I ended the call and stared at the road ahead, gripping the wheel so hard my knuckles turned white.

Maria. Could I really do this? Did I have a choice?

This was insane.

Marrying Maria?

I wasn’t in the business of romance. I learned my lesson three months ago in a darkened club with a woman who made me forget—just for a moment—who I was. The way she looked at me before she knew my name? Like I was just a man. Like I was Lorenzo and not SHADE.

And then Dante called out my name. He wasn’t aware of her presence, but it changed everything. His voice rang out like a death sentence.

“Shade, we have a problem with the Russos.”

I didn’t even have time to turn before I felt her body tense. She took in a sharp inhale, and then the slow, paralyzing horror crept into her expression.

“Shade?” she’d whispered, her fingers slipping away from mine.

And then, she ran.

I called after her. I didn’t even care who saw. I followed her out of the club, out onto the street, but she was gone before I could get to her. I had lost her in the crowd at the club that night, and all I knew was her name, ROSE, just her name before she disappeared—like a ghost.

For three months, I had gone back to the same spot and same barstool—a damn fool chasing a shadow. But she never returned.

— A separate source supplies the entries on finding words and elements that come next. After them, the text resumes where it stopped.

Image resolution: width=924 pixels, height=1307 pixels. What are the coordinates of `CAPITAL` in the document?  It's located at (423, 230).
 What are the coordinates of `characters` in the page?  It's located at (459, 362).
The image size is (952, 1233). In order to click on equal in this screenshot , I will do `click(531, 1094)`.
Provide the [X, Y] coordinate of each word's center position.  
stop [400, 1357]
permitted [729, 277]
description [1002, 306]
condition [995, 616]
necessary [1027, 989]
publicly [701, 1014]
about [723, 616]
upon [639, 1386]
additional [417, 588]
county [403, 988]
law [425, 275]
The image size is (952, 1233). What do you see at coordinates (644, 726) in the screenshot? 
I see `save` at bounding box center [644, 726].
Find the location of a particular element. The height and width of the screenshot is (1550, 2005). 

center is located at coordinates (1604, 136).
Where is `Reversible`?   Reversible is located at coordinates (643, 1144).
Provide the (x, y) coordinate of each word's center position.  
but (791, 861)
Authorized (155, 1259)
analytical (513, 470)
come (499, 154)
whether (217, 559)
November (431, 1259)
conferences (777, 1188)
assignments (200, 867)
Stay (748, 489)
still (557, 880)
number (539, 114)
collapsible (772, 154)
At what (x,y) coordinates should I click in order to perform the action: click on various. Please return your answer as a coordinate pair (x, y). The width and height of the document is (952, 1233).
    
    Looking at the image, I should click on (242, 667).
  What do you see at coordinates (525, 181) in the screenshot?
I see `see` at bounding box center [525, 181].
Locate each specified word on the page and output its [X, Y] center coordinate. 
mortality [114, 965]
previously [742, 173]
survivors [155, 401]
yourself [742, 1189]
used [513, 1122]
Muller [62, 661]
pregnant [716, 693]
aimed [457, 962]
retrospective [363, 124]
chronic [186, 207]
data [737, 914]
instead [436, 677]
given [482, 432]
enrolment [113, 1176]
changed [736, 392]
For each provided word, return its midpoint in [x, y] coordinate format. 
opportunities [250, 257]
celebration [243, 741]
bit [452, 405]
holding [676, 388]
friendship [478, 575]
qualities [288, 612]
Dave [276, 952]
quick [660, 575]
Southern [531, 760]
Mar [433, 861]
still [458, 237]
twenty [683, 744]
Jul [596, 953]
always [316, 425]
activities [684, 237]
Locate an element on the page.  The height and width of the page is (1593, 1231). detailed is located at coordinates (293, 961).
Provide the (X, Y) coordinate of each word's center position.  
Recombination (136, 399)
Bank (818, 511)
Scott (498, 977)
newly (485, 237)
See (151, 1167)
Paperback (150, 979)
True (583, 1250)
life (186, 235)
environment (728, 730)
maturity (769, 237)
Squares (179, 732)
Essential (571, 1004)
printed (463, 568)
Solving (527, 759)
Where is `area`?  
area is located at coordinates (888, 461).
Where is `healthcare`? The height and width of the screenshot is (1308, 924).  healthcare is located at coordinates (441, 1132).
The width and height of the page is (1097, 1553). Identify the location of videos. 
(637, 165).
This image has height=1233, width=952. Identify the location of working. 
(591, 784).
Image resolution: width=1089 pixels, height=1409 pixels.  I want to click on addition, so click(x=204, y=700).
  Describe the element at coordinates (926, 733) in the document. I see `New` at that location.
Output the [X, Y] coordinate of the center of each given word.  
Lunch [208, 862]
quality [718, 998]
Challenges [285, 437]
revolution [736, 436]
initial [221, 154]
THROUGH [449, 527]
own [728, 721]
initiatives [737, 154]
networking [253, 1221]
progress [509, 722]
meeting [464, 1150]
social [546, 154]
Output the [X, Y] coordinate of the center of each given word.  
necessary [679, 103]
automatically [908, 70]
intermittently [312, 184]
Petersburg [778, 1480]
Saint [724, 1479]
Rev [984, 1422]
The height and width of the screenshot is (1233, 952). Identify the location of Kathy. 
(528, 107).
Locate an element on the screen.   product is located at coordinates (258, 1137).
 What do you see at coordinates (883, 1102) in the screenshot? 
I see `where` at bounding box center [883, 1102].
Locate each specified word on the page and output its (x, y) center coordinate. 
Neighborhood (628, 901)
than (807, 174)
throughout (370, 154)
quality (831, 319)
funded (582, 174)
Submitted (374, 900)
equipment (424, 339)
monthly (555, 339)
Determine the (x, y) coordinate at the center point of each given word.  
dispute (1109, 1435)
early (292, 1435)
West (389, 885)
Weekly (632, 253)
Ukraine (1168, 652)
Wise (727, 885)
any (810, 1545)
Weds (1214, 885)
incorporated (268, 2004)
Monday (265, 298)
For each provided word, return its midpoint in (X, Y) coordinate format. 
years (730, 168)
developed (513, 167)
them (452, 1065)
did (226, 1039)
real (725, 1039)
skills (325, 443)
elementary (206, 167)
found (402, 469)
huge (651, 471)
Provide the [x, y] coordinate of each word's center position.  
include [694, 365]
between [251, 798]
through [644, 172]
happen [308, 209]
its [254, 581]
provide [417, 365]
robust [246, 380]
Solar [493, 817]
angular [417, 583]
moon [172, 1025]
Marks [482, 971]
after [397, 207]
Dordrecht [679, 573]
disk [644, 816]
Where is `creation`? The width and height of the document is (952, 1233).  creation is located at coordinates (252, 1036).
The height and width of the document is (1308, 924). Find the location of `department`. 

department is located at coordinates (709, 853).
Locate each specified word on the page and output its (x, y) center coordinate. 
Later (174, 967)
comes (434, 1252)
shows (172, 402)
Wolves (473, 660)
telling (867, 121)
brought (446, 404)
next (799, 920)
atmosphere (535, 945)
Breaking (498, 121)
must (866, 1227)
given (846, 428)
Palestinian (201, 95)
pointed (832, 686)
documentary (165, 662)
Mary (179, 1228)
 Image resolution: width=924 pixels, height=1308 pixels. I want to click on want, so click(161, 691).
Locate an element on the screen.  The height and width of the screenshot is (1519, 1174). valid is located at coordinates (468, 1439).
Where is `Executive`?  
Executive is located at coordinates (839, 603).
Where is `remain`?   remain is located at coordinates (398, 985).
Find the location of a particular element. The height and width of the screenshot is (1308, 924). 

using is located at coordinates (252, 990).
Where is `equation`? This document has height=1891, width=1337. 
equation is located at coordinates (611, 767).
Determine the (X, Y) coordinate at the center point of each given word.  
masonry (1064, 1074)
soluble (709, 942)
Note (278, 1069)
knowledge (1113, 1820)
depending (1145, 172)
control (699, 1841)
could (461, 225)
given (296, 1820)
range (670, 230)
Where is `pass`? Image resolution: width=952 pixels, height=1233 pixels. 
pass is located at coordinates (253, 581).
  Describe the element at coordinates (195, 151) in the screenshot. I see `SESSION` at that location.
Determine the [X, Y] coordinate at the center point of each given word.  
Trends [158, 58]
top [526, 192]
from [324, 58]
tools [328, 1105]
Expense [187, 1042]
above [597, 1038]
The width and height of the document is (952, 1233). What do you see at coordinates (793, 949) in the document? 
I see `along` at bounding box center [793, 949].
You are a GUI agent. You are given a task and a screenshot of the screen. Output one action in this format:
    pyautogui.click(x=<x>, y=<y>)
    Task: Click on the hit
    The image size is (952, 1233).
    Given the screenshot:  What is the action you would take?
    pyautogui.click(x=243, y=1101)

At the sound of my name, she fled like I was a monster.

And maybe I was.

Now, here I was a week after I’d spoken to Luca, after sleepless nights and pondering repeatedly, about to offer my last name to Maria, of all people. It was a practical decision and a solution to a mutual problem.

Nothing more.

I gritted my teeth and drove.

Maria’s house—Luca’s house—stood just as I remembered it. Five years. Five damn years since I set foot here and cut myself off from my old life and everything that once mattered. I would want to say I left because I cared about them too much to have them mixed up in my new world, but a part of me knew that was not the entire truth.

Luca and I had only stayed in touch online, both too stubborn to bridge the distance. I never wanted to cross lines with their father, so I stayed away, even when their father declared war on Shade.

I had let the old man scream, threaten, and curse my name. I never retaliated or struck back because they were family, even when he didn’t know. Because Maria—

I killed the thought before it could form.

Luca greeted me at the door, grinning like an idiot. “You look like a man walking to his execution.”

“I feel like one.”

“You’ll survive.” He clapped me on the shoulder. Pointing at a door upstairs, “She’s waiting in her room. Try not to mess this up in the first five minutes, yeah?”

I ignored him and took the stairs two at a time. The door was slightly open, enough for me to see her standing by the window, arms crossed, a frown pressed into her lips.

Five years.

And she still had that fire in her eyes and held herself like she owned the world. But there was something different now. She turned at the sound of my footsteps, sharp brown eyes locking onto mine.

“Well, well. The lost and found finally returns.”